Prof. Song Fu’s Research Group Makes Significant Progress in AI Security

Release Time:2021-05-07Number of visits:4860

As a new programming paradigm, deep learning has expanded its application to many real-world problems. At the same time, deep learning based software are found to be vulnerable to adversarial attacks, so it is an important and arduous task to study the attack and defense against adversarial examples. Professor Song Fu from SIST and his collaborators have conductedlong-term research in this field and made significant progress.


Professor Song Fu’s research group from the School of Information Science and Technology (SIST) has recently published a research paper entitled “Attack as Defense: Characterizing Adversarial Examples using Robustness”. This paper was published in the 30th ACM SIGSOFT International Symposium on Software Testing and Analysis (ISSTA 2021), one of the most prestigious software engineering conferences in the world (CCF-A).


This paper proposed a novel characterization to distinguish adversarial examples from benign ones based on the observation that adversarial examples are significantly less robust than benign ones. As existing robustness measurement does not scale to large networks, this paper proposes a novel defense framework, named attack as defense (A2D), to detect adversarial examples by effectively evaluating an example’s robustness.A2D uses the cost of attacking an input for robustness evaluation and identifies those less robust examples as adversarial since less robust examples are easier to attack. Extensive experiment results on MNIST, CIFAR10 and ImageNet show that A2D is more effective than recent promising approaches.

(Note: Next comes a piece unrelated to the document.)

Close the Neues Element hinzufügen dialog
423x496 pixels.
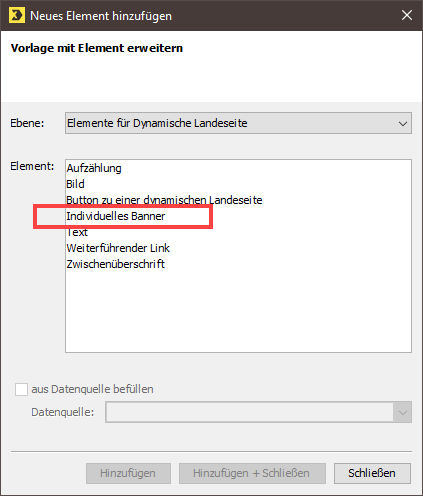click(407, 15)
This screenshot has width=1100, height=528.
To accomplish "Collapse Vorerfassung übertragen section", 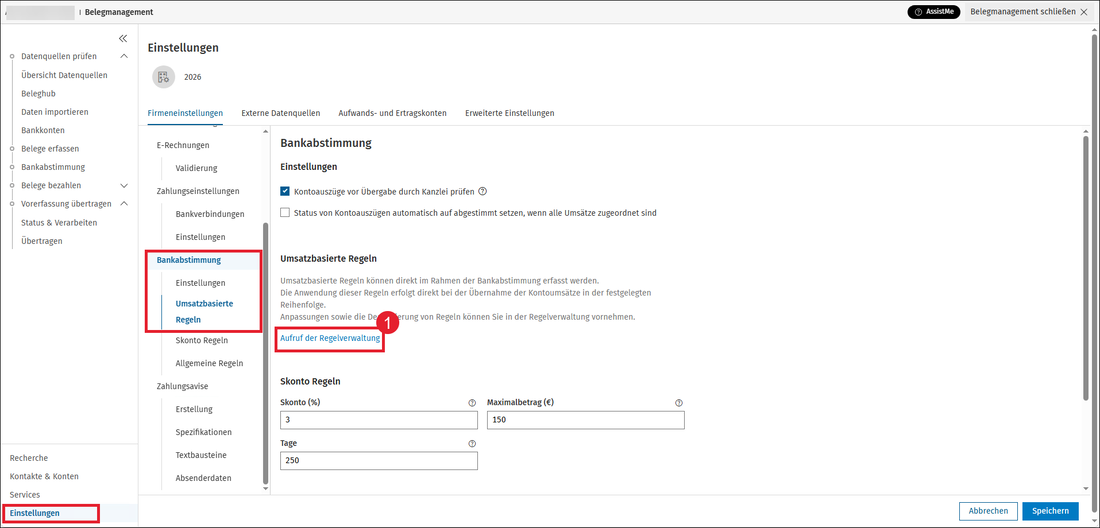I will (124, 204).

The figure above shows adversarial examples of targeted attack from ‘airplane’ to ‘cat’ and ‘horse’. The first column shows the original image. Without any defense, adversarial examples with less distortion can be crafted, cf. the second column. The adversarial examples at this time are very deceptive, with perturbations that are difficult to detect by humans, but can deceive the neural network. If both our defense method and adversarial training are enabled, attackers require much more distortion to craft adversarial examples, cf. the lase column. Now the distortion is too large to be human- imperceptible, and users can clearly see the silhouettes of ‘cats’ or ‘horse’ on the adversarial examples.


Ph.D. student Zhao Zhe is the first author, Professor Song Fu is the corresponding author for this paper, and ShanghaiTech University is the first affiliation. Graduate student Chen Guangke and undergraduate student Yang Yiwei are the second and fourth authors, respectively.